Okay, so none of that would have gotten us good grades on English tests from perfectionist teachers of grammar, punctuation and spelling. In fact, we’d have gotten papers back ornately decorated with red-pencil critiques, along with at least a big, fat D grade, or worse.
In the interest of time, emailing and texting have won hands-down over postal mail, a key reason for why the U.S. Postal Service is struggling. (Maybe if it would greatly “up” the rates on all that junk advertising mail we continue to get, it might help eliminate the unwanted mailbox clutter and boost its budget numbers.)
But, sometimes, our electronics — phone texting especially — get too smart for our own good. This is never more so than when our digital assistants take it into their own bit-brains to “fix” what we’ve keyed into a text or an email. I’m talking “auto-correct” here, which could more appropriately be relabeled “auto-aggravation.”

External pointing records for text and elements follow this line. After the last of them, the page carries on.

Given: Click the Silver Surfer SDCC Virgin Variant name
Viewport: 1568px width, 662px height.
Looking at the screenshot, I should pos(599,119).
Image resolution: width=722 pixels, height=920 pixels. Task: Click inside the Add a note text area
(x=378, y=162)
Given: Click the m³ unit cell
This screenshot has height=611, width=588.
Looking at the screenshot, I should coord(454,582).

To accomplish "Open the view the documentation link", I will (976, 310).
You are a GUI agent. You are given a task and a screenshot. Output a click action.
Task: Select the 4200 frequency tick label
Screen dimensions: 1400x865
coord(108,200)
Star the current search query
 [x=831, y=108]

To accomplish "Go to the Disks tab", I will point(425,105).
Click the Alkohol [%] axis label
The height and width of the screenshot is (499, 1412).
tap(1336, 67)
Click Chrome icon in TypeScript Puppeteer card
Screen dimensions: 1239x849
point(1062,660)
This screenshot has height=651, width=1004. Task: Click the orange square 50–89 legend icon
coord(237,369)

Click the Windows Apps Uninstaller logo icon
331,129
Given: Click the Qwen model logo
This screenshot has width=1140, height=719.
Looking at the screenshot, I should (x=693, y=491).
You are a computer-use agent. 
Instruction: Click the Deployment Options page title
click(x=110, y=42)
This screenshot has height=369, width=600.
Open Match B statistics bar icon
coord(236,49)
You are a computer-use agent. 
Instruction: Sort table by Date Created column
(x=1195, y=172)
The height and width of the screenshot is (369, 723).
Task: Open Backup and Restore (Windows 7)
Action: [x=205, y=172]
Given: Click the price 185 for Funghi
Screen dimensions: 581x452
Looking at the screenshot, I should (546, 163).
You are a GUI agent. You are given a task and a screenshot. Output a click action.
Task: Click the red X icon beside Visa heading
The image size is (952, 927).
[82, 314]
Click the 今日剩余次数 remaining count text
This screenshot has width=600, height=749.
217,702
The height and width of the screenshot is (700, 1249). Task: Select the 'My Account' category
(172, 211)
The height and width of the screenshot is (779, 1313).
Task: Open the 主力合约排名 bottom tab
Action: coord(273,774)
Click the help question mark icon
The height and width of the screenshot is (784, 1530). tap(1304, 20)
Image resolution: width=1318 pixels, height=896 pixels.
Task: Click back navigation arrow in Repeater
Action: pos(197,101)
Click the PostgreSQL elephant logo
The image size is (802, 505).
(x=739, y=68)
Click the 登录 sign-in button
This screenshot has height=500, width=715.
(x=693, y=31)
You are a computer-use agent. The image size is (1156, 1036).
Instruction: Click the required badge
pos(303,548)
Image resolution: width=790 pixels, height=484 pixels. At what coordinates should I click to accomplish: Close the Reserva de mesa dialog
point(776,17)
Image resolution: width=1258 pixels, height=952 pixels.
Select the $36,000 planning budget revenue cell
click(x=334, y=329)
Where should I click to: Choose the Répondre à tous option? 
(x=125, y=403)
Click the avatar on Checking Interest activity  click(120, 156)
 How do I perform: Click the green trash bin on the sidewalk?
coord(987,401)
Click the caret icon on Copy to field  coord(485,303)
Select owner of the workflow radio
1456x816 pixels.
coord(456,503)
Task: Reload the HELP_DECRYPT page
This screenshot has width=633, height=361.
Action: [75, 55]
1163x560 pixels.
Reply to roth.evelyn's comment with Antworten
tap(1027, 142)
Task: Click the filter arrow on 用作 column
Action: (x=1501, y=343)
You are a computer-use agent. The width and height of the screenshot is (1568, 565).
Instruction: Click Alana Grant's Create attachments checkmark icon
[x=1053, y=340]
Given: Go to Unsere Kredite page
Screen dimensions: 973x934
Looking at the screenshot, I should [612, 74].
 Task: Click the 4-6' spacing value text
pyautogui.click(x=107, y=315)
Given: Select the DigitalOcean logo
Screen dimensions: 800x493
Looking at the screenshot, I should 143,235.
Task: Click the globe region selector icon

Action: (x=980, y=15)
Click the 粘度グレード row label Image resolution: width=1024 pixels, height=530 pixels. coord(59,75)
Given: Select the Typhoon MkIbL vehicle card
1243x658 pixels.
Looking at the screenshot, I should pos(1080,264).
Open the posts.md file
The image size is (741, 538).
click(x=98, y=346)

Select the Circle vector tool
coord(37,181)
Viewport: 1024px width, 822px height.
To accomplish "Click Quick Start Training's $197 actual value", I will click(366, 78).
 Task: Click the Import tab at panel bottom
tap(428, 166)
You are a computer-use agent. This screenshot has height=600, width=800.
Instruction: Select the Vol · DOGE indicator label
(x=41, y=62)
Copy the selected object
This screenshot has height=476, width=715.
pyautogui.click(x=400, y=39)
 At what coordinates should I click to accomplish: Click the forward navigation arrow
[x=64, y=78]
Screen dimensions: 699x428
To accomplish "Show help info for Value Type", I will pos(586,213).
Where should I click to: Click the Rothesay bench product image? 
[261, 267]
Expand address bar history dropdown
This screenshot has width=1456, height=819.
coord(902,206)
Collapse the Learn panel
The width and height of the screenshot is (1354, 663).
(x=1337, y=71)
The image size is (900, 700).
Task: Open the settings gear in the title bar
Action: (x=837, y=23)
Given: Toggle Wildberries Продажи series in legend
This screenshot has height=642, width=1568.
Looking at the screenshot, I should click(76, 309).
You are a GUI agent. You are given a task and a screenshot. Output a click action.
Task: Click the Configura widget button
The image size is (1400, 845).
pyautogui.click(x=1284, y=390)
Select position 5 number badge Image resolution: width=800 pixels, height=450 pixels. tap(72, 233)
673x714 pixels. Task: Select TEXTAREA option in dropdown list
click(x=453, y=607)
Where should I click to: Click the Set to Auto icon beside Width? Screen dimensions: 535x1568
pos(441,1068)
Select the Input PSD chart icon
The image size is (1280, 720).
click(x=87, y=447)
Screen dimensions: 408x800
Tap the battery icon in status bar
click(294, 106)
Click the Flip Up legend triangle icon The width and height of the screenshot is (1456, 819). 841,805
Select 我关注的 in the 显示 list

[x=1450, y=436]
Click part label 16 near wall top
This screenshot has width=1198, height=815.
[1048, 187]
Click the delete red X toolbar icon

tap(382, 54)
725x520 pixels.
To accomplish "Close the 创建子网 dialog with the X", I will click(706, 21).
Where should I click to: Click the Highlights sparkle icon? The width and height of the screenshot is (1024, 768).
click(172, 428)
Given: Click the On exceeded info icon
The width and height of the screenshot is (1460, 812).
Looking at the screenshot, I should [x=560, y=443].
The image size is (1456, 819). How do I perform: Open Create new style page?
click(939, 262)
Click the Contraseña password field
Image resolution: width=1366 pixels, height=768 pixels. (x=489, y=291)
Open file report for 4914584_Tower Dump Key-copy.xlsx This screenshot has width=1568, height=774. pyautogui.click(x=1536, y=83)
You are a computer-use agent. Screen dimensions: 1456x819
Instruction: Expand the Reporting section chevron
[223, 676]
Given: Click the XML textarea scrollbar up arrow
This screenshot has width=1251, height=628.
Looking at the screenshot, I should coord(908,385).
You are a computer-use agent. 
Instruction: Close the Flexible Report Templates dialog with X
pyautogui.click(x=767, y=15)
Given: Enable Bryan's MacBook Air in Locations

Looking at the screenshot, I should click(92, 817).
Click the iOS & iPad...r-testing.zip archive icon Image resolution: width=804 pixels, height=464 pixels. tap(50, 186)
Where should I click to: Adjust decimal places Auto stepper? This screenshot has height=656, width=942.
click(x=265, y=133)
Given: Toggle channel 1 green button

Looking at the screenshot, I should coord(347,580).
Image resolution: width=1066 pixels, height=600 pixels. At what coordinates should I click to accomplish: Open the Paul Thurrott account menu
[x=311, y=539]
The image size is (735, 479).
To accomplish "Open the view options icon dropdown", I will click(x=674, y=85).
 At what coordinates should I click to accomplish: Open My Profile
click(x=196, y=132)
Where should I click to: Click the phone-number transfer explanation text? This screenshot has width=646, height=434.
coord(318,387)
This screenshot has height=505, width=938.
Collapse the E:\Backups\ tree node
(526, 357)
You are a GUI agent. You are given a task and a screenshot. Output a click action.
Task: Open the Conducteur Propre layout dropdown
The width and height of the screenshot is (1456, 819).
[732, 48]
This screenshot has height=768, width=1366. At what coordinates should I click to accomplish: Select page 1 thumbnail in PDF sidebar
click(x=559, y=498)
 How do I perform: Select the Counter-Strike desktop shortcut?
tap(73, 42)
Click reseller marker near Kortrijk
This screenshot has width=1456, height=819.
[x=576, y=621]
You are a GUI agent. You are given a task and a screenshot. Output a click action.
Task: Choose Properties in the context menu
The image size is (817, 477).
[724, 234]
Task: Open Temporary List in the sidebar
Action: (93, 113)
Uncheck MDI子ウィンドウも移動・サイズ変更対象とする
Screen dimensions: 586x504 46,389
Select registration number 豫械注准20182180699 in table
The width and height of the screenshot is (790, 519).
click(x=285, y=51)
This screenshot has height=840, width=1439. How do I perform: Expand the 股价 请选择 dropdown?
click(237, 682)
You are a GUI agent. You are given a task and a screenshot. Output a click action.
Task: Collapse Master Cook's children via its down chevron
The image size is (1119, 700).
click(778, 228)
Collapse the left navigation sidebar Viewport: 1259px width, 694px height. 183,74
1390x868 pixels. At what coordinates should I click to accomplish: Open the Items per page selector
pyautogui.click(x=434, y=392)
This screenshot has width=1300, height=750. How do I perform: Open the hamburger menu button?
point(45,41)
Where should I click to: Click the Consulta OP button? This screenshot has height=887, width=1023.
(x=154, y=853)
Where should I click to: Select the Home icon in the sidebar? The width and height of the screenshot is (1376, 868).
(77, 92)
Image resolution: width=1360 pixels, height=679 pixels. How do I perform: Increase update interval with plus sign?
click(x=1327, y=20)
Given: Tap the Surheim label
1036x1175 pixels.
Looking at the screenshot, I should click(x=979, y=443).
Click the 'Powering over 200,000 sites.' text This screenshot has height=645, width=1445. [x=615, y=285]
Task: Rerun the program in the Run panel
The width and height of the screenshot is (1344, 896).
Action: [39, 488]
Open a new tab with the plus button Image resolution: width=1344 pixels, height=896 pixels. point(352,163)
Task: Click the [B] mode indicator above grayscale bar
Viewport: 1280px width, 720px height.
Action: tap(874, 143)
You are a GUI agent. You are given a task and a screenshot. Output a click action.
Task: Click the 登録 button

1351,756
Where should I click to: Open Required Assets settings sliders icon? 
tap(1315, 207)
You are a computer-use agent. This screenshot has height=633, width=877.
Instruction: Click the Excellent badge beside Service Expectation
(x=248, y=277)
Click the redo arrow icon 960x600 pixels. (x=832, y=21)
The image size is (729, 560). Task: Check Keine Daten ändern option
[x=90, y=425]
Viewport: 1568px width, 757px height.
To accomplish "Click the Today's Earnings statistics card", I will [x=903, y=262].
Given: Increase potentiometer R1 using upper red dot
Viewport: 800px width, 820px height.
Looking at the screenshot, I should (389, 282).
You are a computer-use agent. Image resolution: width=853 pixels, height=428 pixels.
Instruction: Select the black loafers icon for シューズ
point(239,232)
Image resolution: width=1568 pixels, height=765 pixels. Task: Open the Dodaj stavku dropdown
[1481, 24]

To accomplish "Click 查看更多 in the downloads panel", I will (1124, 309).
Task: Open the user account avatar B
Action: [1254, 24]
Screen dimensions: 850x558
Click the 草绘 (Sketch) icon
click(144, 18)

They may be considered “smart” phones, but sometimes their corrections are just ridiculous and make zero sense. And, having to re-do messages that auto-correct “fixes” takes way more time than sending the original message one keyed onto the screen. So much for time-saving devices.
Some time ago, and I can’t begin to remember why, I attempted to send off a text including the phrase “shades of pinks.” It was auto-corrected to “shades of punks.” What kind of grammar correction is that?
Even worse was the instance when, while including the name of a business from which we periodically get equipment service and parts, my “smart” phone changed the company’s name to “Boogers.” Boy, was I glad to catch that one before it landed in the recipient’s incoming texts.
Just last week, I texted a dear friend with regard to her son’s serious health situation, adding “prayers continuing.” My smartphone changed it to “prayers containing.” Say what? And in a message she sent back sometime later, her comment of “I’m sure” got smartphone-fixed to “I’m stew.”
With electronics intent on developing their own sort of language to replace ours, it seems best to adapt long-held advice from the carpentry (and maybe sewing) business to our electronic messaging practices.
It would go like this: “Write message. Reread twice (at least). Send once.”Then we can avoid having to stumble through confusing and embarrassing corrections to what you really wanted to say.